The Legislature, transportation taxes, and the Trinity toll road

The Legislature saved us from ourselves over the weekend when the state House forced the Senate to remove a provision from the transportation bill that would have allowed us to tax ourselves to pay for area-specific rail and highway projects. And then, today, Mayor Park Cities announced that the Trinity toll road project will be delayed for at least a year and a half for levee safety testing.

A coincidence? Maybe not. More, after the jump:

The House refusal to include the local tax option in the transportation bill mostly has to do with the Legislature’s unique brand of feuding and fussing, as well as the sneaking suspicion by many members that any tax provision would be used to build toll roads, which they dislike even more than I do.

But I can’t help feeling that the Dallas legislative contingent – almost all of whom supported it — saw the tax option as an opportunity to fund the currently non-funded Trinity toll road. That there would have to be a special election for voters to approve the tax would not be seen as an issue by people who have just won two special elections in as many years.

What tipped me off? This odd quote by Leppert, who has never seemed to care one way or the other about DART and mass transit, which he made when it looked like the tax provision was dead: “"It’s important to make the infrastructure investments to make sure we have a strong economy in the future. What could be a bright future is going to turn gloomy.”

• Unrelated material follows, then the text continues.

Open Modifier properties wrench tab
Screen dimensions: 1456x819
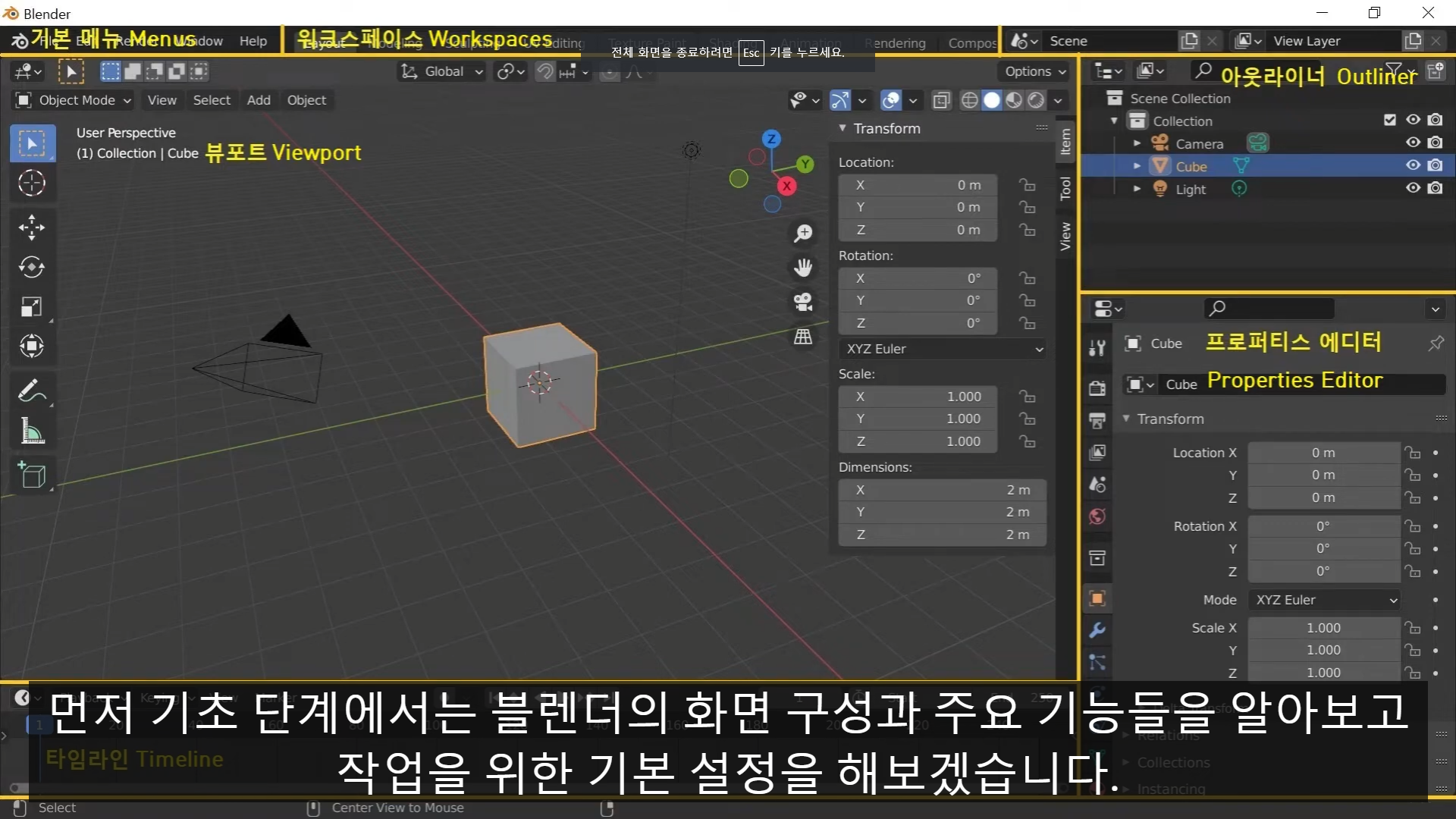click(1097, 630)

Blogger Pete Oppel has insisted, since the February announcement that the levees weren’t safe, that the city would find the money to fix the levees and build the highway. The local option may well have given city leaders a way to do that, depending on how the bill was written and what it would have allowed. Leppert’s announcement today about the delay could be the reaction to what happened in the Legislature. Would the announcement have been made at all if the local option measure had passed?